Mobile app research company Distimo reports that 20 percent of all free apps and 80 percent of all paid apps in the Google Android Market have been downloaded fewer than 100 times, worldwide, to date. About 52 percent of free apps have been downloaded fewer than 1,000 times.
There are also very few free Android apps that are heavily downloaded. The report states that 5.6 percent of free apps have been downloaded between 50,000 - 500,000 times, and just 1 percent have been downloaded more than half a million times.
The news is even bleaker for paid apps. Only about a tenth of one percent of paid apps have been downloaded more than 50,000 times, and about 5 percent have seen between 1,000 - 50,000 downloads. "These figures reveal how challenging it is for Android developers to monetize applications in the Google Android Market using a one-off fee monetization model," the report concludes.

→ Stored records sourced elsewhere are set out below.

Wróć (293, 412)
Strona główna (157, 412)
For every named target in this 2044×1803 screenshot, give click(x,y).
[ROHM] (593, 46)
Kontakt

The study surmises that since most developers aren't making money from app sales, they're mining the advertising route to monetize their products. The uber-popular Angry Birds is used as an example. All versions of Angry Birds in the Android Market, says Distimo, are free and feature ads. By contrast, the versions of Angry Birds available on Apple's iOS platform -- including the iPhone and iPad -- are paid apps sporting "far fewer ads."
That continues to be Apple's great strength in the developer community -- it's simply easier to make money developing for iOS than Android. For example, six paid apps from Apple's App Store have generated more than 500,000 downloads in March and April just from the U.S. store. For Android, just two paid apps have exceeded 500,000 downloads total, including worldwide sales.
Those trends hold true for the mobile development genre with the most money-making potential: games. In the same two-month period studied, 10 iOS games got more than 250,000 downloads from the U.S. Compare that with Android Market, which has five games with at least 250,000 downloads total; as in the previous example, those are worldwide figures that span the lifetime of the Android Market, not just two months.
Google, however, is continuing to add ways to increase its developers' profitability, chiefly by making it easier for users to pay. For instance, in-app billing was added March 29, and Direct Carrier Billing launched on April 13.
Another factor in the equation is that iPhone users skew older and more affluent than Android users. The large range of Android models and price points means more buyers, but those buyers are much more likely to download free apps.